Hace solo unos días, conduciendo un coche de alquiler, me convencí de que no tenía regulador de velocidad. No veía el control en ninguna parte. Tras varias horas, empecé a palpar a ciegas debajo del volante, y descubrí una palanca escondida, sin visibilidad ni indicación clara. Solo probando en marcha, con ensayo y error, entendí cuál botón activaba qué. ¿Cómo puede ser que algo tan útil esté oculto así? ¿Y cómo puede una interfaz exigir interacción a ciegas mientras conduces?

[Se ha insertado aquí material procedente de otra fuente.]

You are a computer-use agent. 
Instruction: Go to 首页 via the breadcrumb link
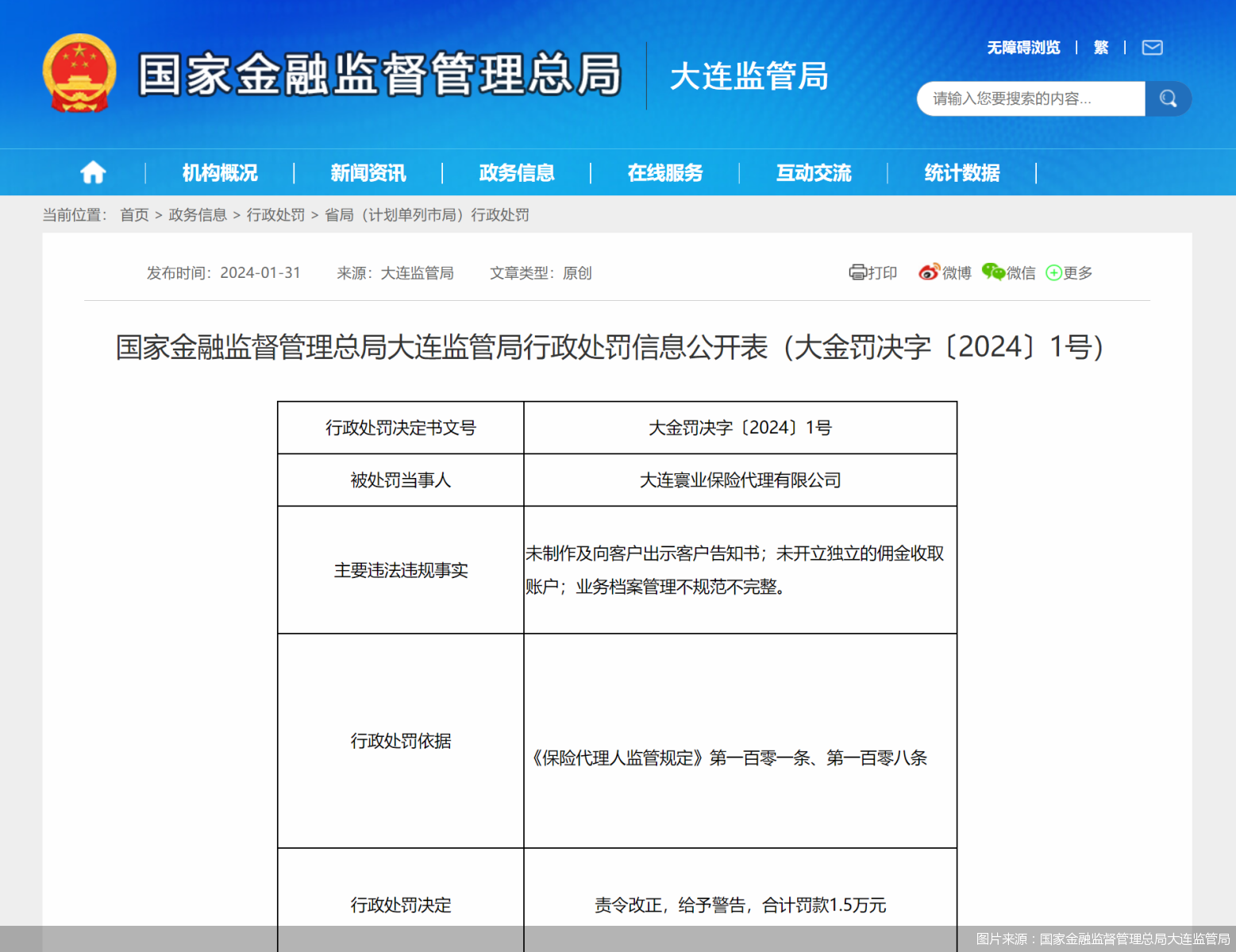pyautogui.click(x=133, y=214)
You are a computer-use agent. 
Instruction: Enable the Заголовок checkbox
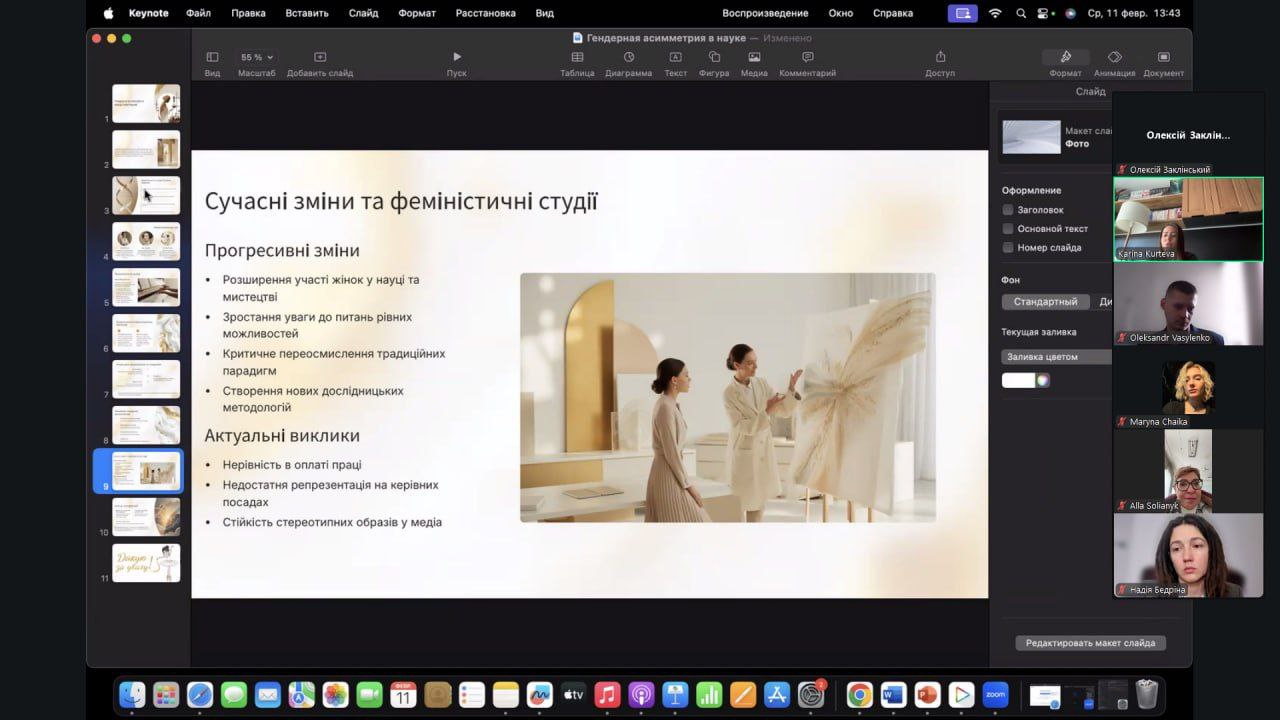tap(1008, 210)
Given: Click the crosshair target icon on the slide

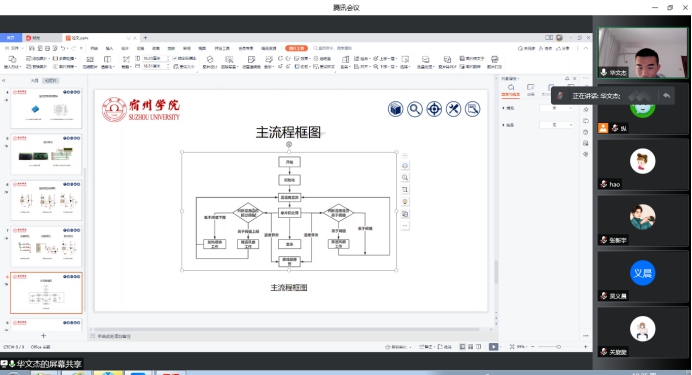Looking at the screenshot, I should (434, 109).
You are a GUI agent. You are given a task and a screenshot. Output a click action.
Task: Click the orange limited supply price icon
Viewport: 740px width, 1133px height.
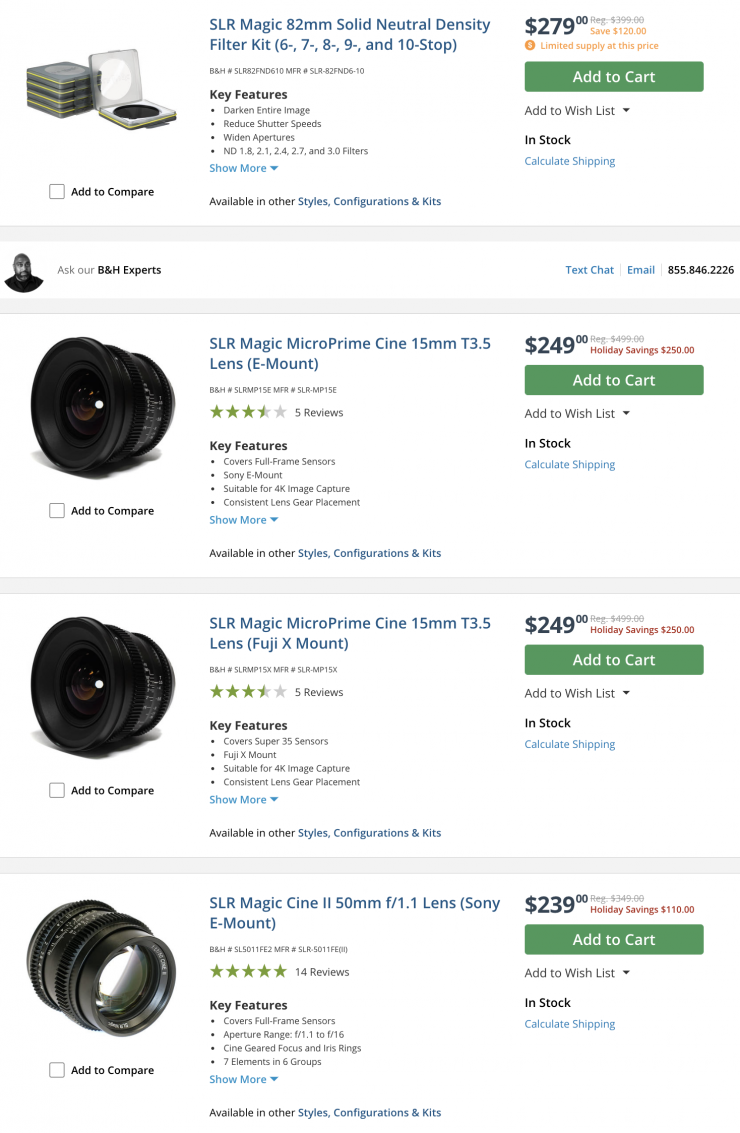coord(530,46)
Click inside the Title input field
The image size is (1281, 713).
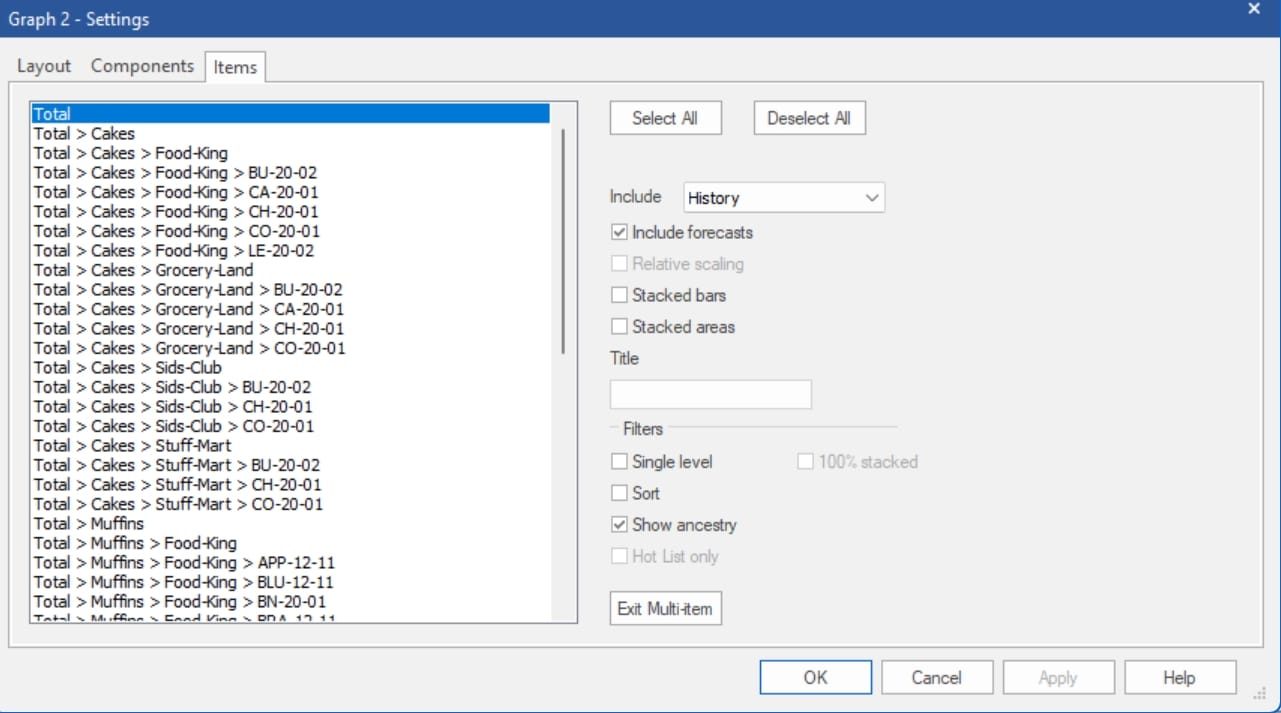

Un reto creciente que enfrentan muchos productos es que cada vez cubren más necesidades y funcionalidades, y simplemente ya no caben todos los controles en la pantalla. Esto obliga a ocultarlos, agruparlos o disfrazarlos, y como resultado, la interfaz se vuelve más densa, más confusa y, muchas veces, menos usable. Algunas herramientas intentan resolver esto con buscadores, y posiblemente en el futuro se imponga el uso de voz y agentes AI como forma de invocar funciones. Pero tanto la búsqueda escrita como la voz requieren que el usuario ya sepa lo que quiere hacer. ¿Y qué pasa con quien no lo sabe? Quien necesita ver, descubrir, explorar. Si todo está oculto o solo se accede mediante comandos, estamos dejando fuera a quienes más apoyo necesitan.

No se trata solo de estética o de “minimalismo”. Se trata de empatía. De pensar si lo que hemos diseñado realmente lo puede usar quien lo necesita. A veces ocultamos acciones creyendo que así todo se ve más limpio. Pero lo que estamos haciendo es enterrar funcionalidades que con tanto esfuerzo diseñamos e implementamos.

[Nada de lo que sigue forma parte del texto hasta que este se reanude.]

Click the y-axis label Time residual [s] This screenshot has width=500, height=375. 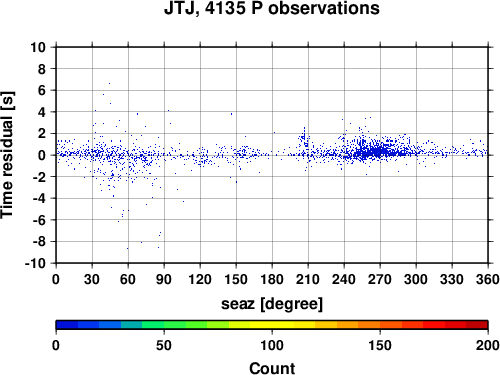(8, 155)
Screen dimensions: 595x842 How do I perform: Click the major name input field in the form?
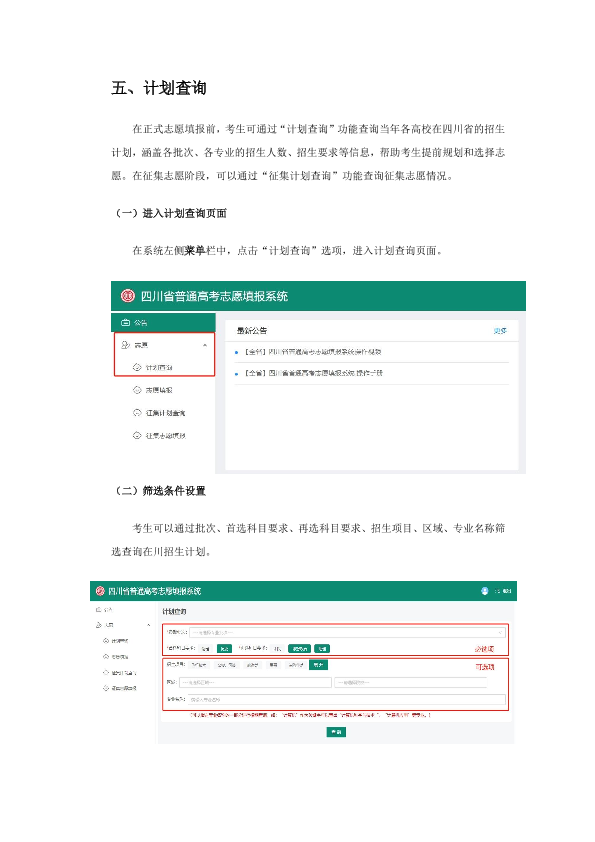tap(347, 699)
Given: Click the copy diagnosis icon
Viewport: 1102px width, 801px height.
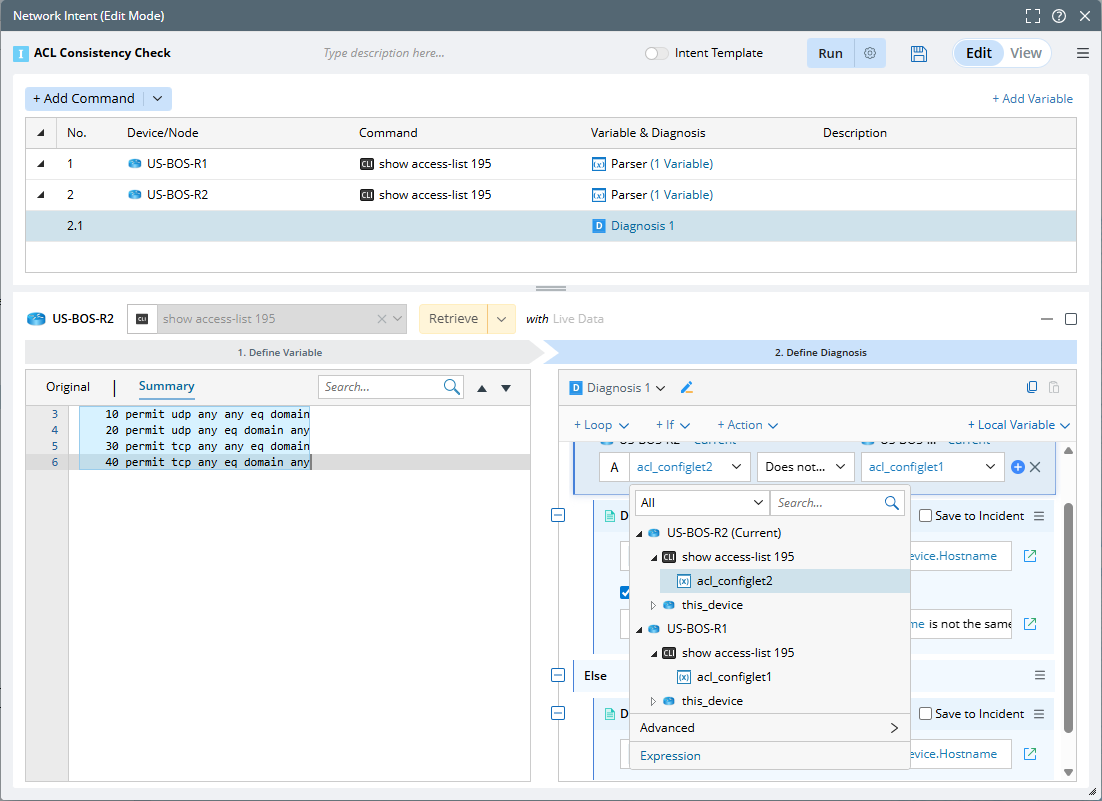Looking at the screenshot, I should (1032, 388).
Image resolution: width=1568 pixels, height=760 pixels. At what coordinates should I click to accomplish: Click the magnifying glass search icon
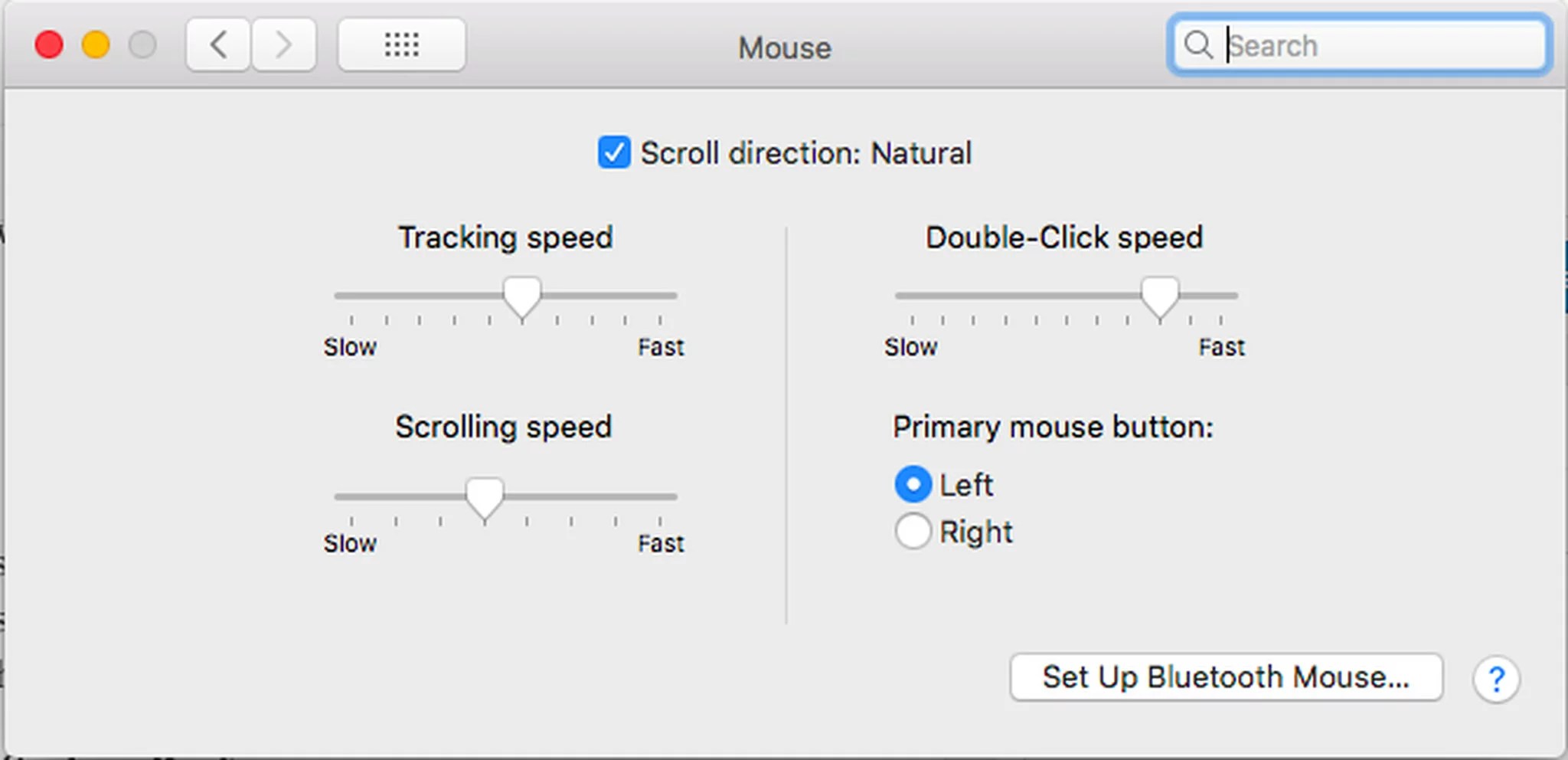point(1197,45)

Por eso, desde aquí lanzo una petición a todos vosotros que diseñáis y construís productos: pongamos cariño en las interfaces. Escuchemos a los usuarios, observémoslos. Hagamos pruebas. Pensemos con calma antes de tomar atajos visuales. Porque el buen diseño no es solo el que se ve bien, sino el que se entiende y se usa bien.